Work required
For each line of the data that includes the word "field", copy the line.

Data under study
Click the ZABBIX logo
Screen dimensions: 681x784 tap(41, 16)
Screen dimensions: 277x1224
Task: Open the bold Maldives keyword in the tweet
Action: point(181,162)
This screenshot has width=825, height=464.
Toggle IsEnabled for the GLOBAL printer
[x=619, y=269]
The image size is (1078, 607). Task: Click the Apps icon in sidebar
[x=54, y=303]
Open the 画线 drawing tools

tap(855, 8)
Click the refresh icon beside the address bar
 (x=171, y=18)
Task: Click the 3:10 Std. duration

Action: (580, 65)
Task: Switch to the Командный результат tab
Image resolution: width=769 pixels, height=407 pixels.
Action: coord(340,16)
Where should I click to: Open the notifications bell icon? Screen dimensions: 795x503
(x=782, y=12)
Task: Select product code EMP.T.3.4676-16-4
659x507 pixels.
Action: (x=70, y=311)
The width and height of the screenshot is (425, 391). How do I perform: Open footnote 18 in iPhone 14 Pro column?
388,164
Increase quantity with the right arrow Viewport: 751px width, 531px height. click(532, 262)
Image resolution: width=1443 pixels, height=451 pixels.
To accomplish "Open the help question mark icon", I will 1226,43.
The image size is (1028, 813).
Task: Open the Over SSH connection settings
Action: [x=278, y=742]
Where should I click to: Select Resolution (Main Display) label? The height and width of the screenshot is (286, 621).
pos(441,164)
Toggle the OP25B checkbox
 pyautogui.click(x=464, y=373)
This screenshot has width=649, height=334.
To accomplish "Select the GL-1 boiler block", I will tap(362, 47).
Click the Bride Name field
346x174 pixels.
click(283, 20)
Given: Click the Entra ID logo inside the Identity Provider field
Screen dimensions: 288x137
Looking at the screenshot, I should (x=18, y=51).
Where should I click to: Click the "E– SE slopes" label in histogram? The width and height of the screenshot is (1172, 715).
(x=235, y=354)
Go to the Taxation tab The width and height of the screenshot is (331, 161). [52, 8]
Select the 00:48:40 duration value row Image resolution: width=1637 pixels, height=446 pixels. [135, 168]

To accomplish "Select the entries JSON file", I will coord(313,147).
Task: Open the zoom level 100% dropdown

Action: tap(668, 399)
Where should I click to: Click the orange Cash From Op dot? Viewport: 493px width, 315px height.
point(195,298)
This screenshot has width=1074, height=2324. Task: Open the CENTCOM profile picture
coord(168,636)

Reply to the exercise
Click the Bride Name field
Given: Click the Entra ID logo inside the Identity Provider field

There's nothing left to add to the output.